Choroba Alzheimera to najczęściej występujące schorzenie otępienne u osób starszych. W ostatnich latach dwudziestego wieku na chorobę Alzheimera cierpiało około 15 milionów ludzi (Hebert L.E., Scherr P.A., Beckett L.A. et al.; J. Am. Med. Assoc. 1995, 273, 1354-1359), a WHO szacuje, że jeśli obecna tendencja się utrzyma, to w 2020 roku chorych będzie dwukrotnie więcej (Dufouil C., Alperovitch A.; Rev. Prat. 2005, 55, 1869-1878). Symptomy tej choroby to zakłócenia w sferze czynności poznawczych, zwłaszcza zaś postępujący zanik pamięci.
Mimo bardzo intensywnych prac badawczych, dotychczas nie znaleziono skutecznej terapii przyczynowej, a leczenie koncentruje się na łagodzeniu objawów choroby. Najczęściej stosowana obecnie strategia terapeutyczna opiera się na założeniu, że zwiększenie ilości neuroprzekaźnika, jakim jest acetylocholina, prowadzi do lepszego wykorzystania pozostałych przy życiu neuronów, co z kolei spowalnia postęp choroby. Cel ten może zostać osiągnięty przez zahamowanie aktywności acetylocholinoesterazy (Bartus R.T., Dean R.L., Beer B. et al.; Science 1982, 217, 408-417).
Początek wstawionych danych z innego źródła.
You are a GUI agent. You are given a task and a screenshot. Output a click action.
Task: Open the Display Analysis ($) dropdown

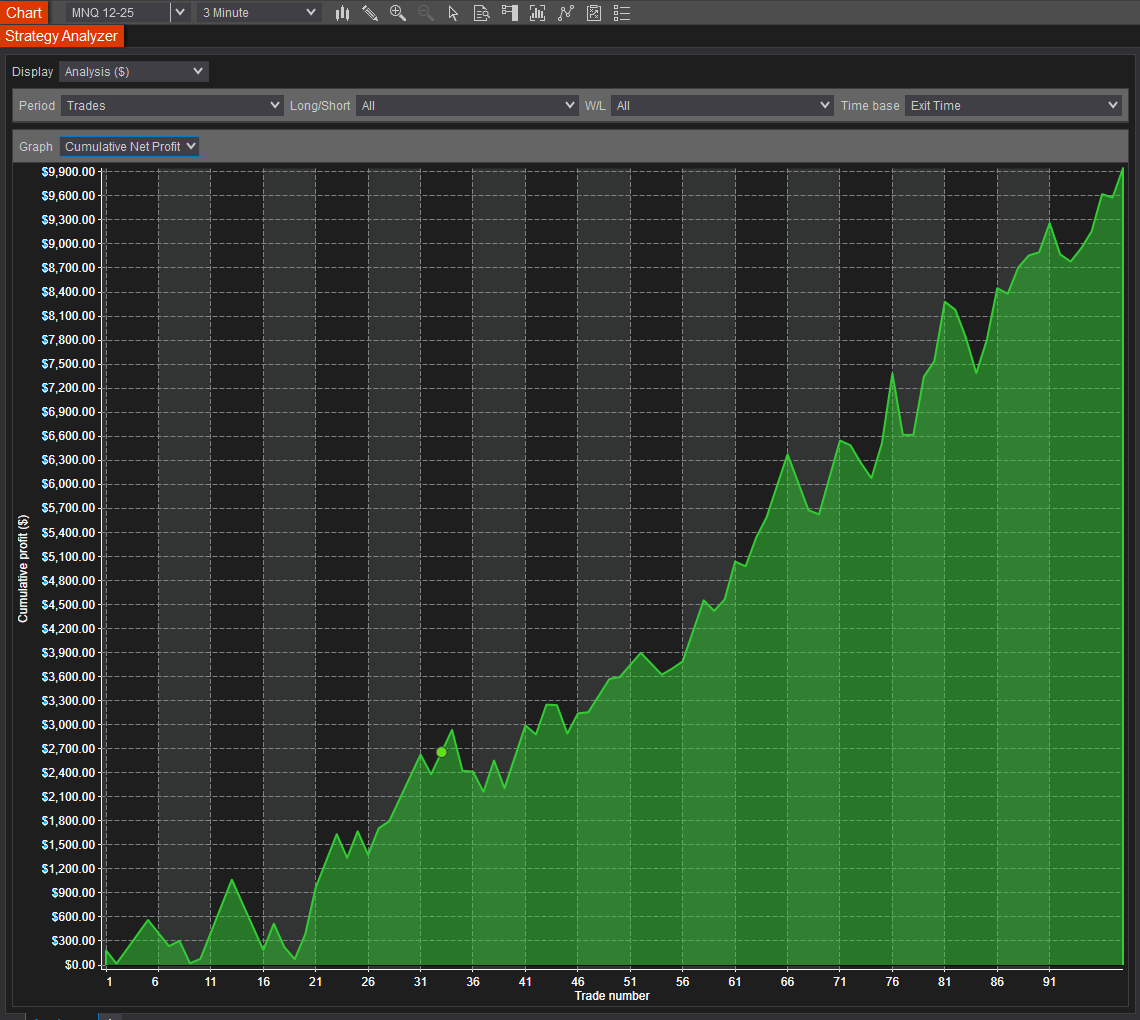point(133,72)
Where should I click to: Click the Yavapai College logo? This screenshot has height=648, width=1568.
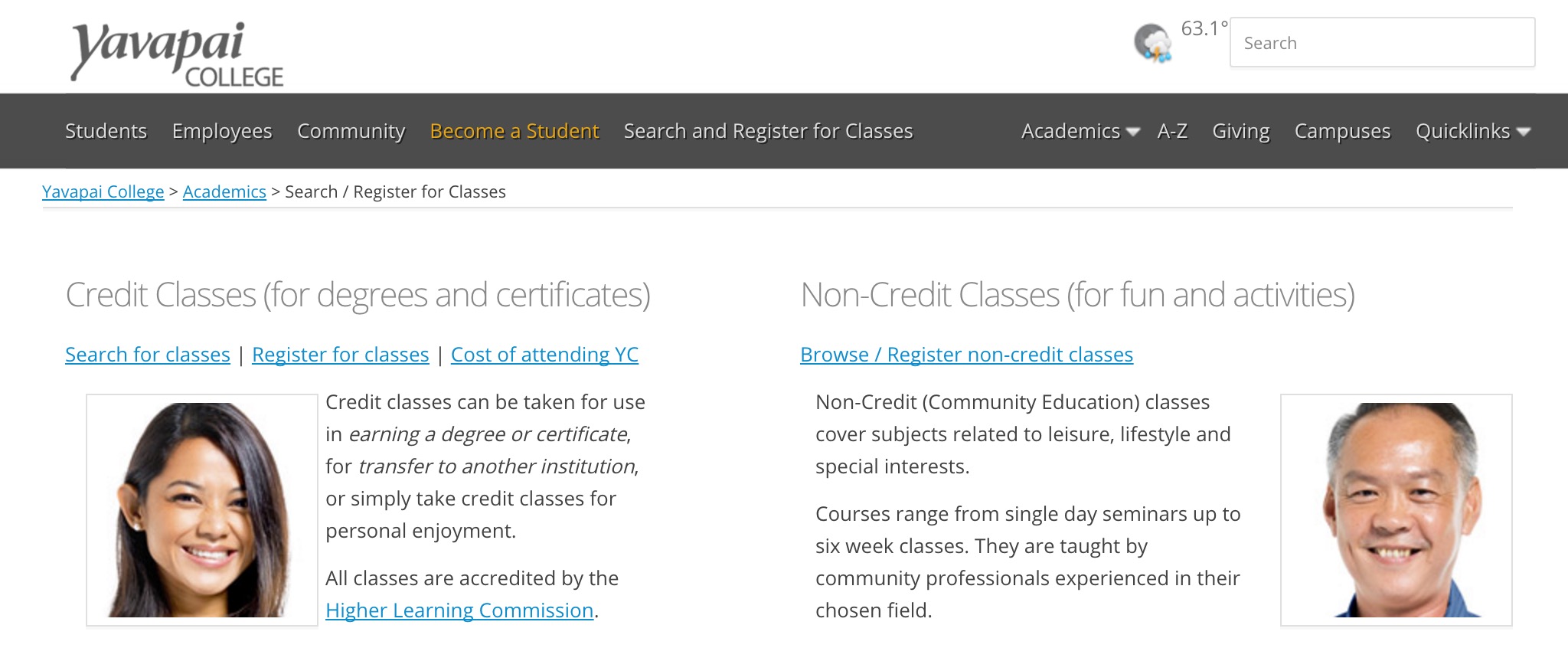tap(177, 54)
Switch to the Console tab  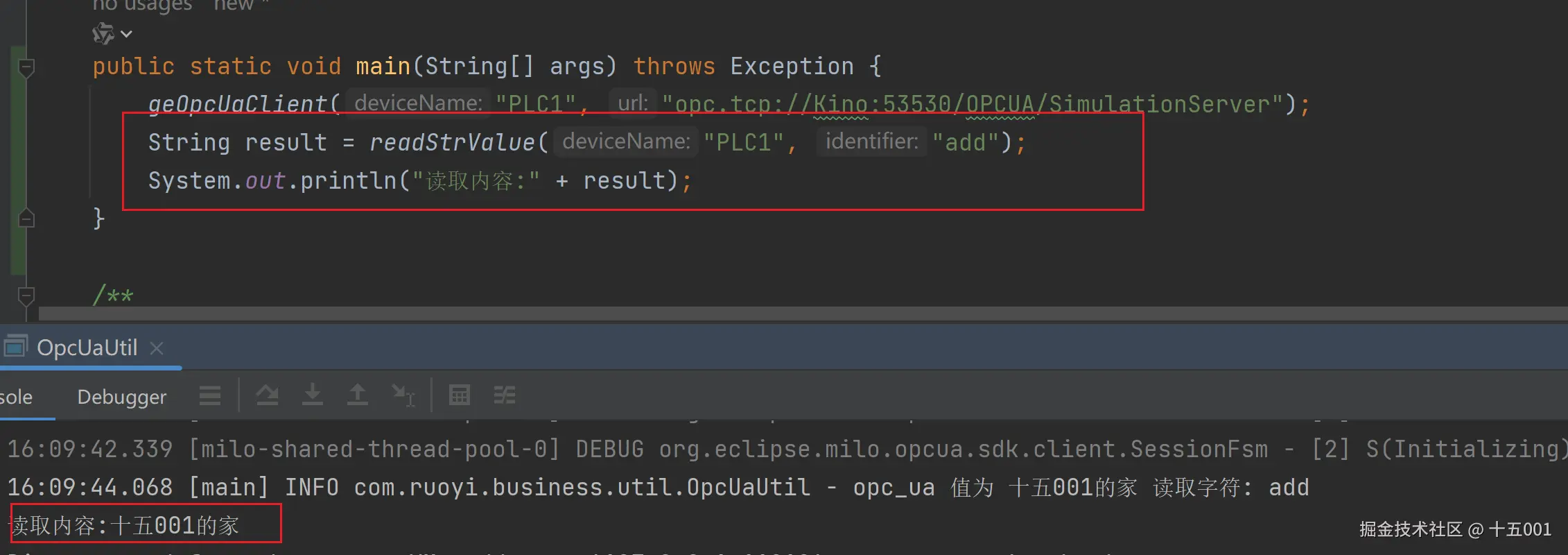pyautogui.click(x=17, y=397)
W ostatnich latach okazało się, że butyrylocholinoesteraza także bierze udział w kontroli neurotransmisji. W zdrowym mózgu acetylocholinoesteraza odpowiada za 80% całkowitej aktywności cholinesterycznej, jednak u osób cierpiących na chorobę Alzheimera jej aktywność spada do ok. 60% początkowej wartości, gdy tymczasem rola butyrylocholinoesterazy wzrasta (Greig N.H., Utsuki T., Yu Q.S.; Curr. Med. Res. Opin. 2001, 17, 159-165 ). Wydaje się zatem, że znacznie lepsze efekty terapeutyczne może przynosić strategia ukierunkowana na hamowanie aktywności butyrylocholinoesterazy bądź też obu enzymów jednocześnie.
W mózgu chorego na chorobę Alzheimera powstają złogi β-amyloidowe (Aβ) i splątki neurofibrylarne, czemu towarzyszy neurodegeneracja – postępujący proces zwyrodnienia i obumierania neuronów. W złogach β-amyloidu oraz splątkach neurofibrylarnych znajdują się znaczne ilości cholinoesteraz, a w szczególności butyrylocholinoesterazy (Guillozet A.L. Smiley J.F., Mash D.C. et al.; Ann. Neurol. 1997, 42, 909-918). Może ona brać udział w tworzeniu się blaszek i splątków oraz dodatkowo wzmagać ich toksyczność, aktywując mikroglej i hydrolizując acetylocholinę (Greig N.H., Utsuki T., Yu Q.S.; Curr. Med. Res. Opin. 2001, 17, 159-165). Zatem hamowanie aktywności cholinoesteraz może nie tylko usprawniać funkcjonowanie uszkodzonego systemu cholinergicznego, ale także przeciwdziałać jego dalszej degeneracji.